__Work item__.
In the reply, give back exactly the lines from the one with "Task: Open the spelling and grammar check" through the last line of the records, without pictures.

__Given records__.
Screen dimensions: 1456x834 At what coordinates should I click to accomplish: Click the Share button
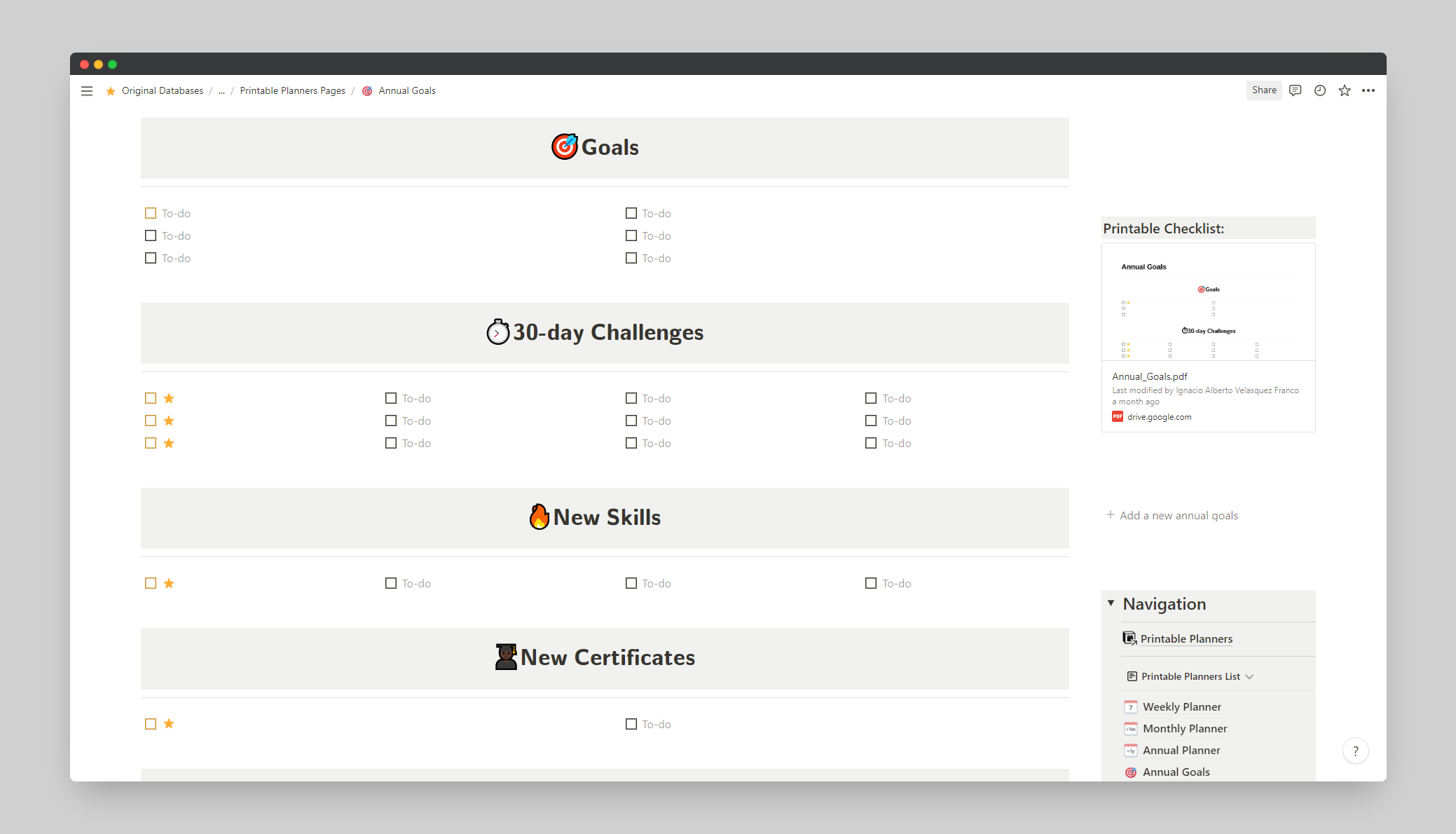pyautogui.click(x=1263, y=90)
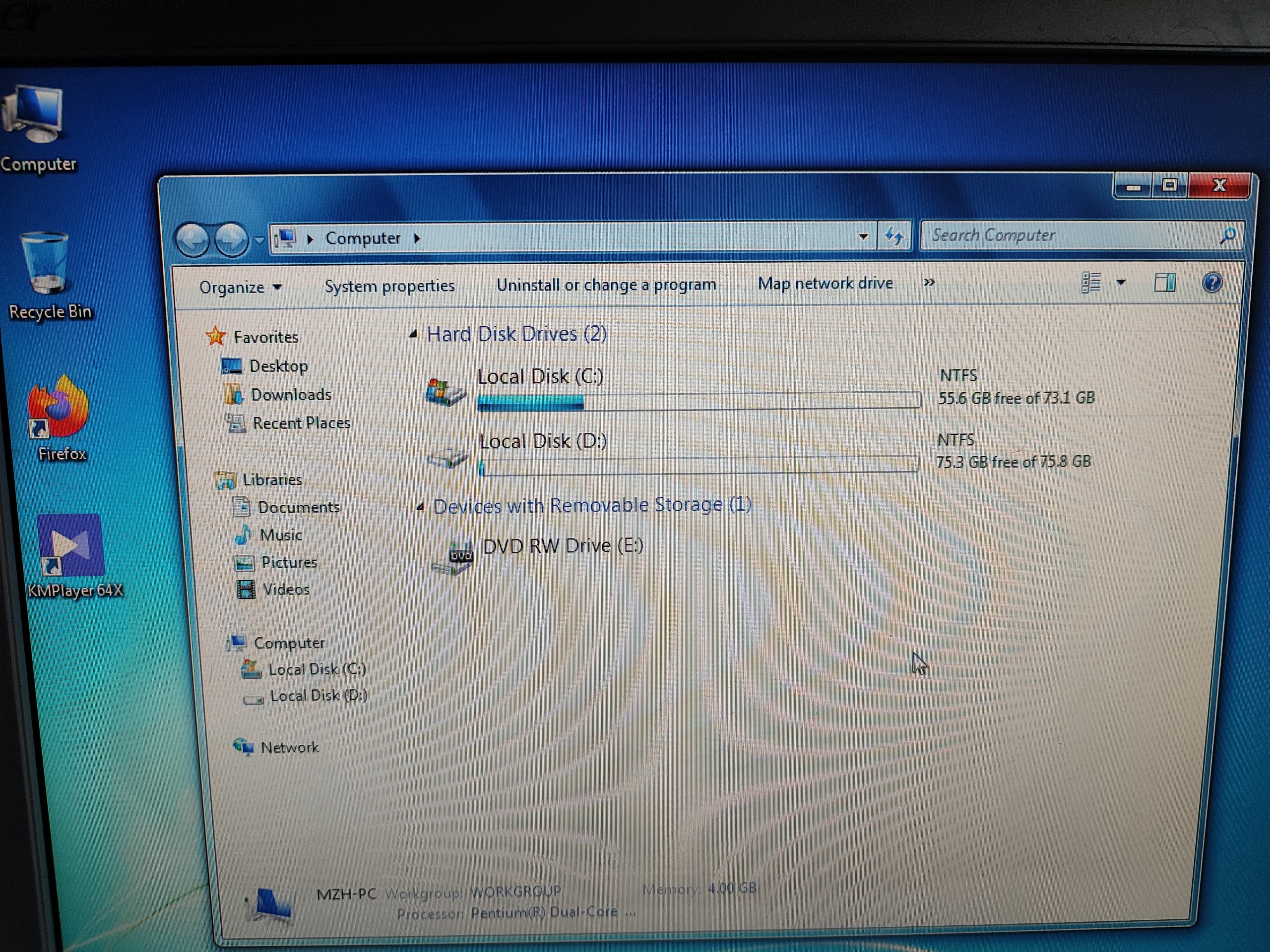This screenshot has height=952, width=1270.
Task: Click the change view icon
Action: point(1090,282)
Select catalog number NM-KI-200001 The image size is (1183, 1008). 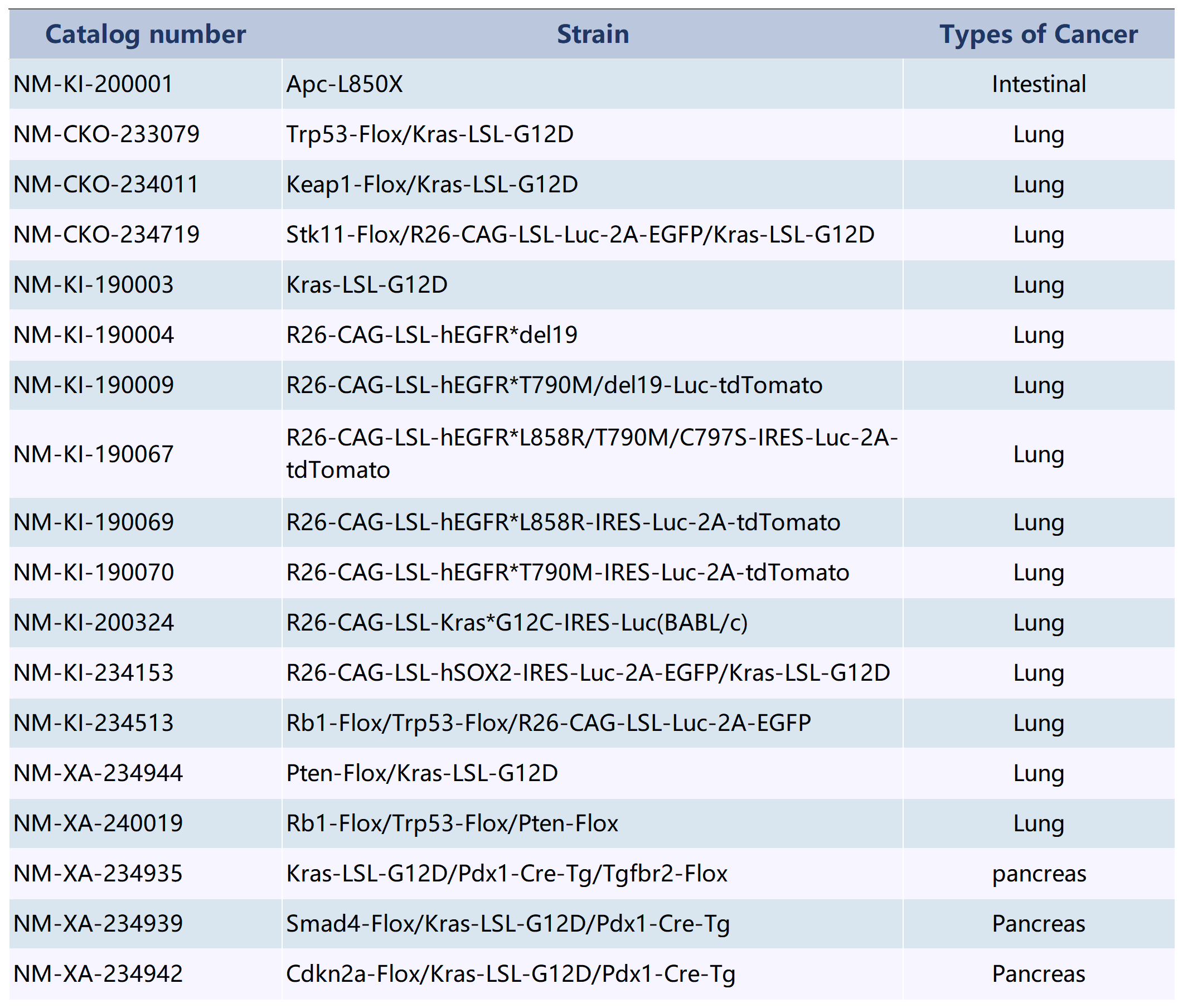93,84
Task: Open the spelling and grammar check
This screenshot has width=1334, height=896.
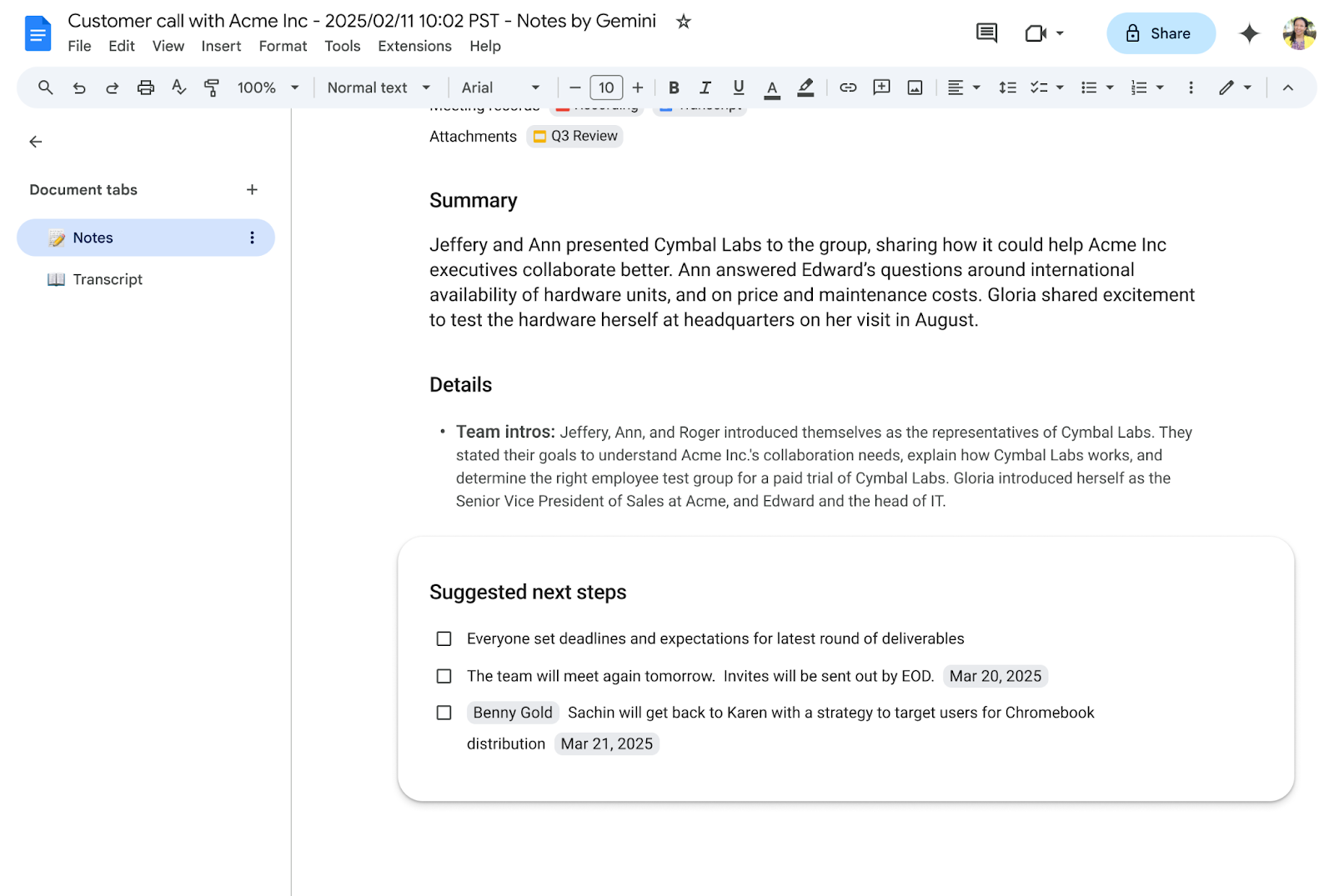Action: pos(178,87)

__Answer box__.
Task: Open the spelling and grammar check
This screenshot has width=1334, height=896.
Action: pos(178,87)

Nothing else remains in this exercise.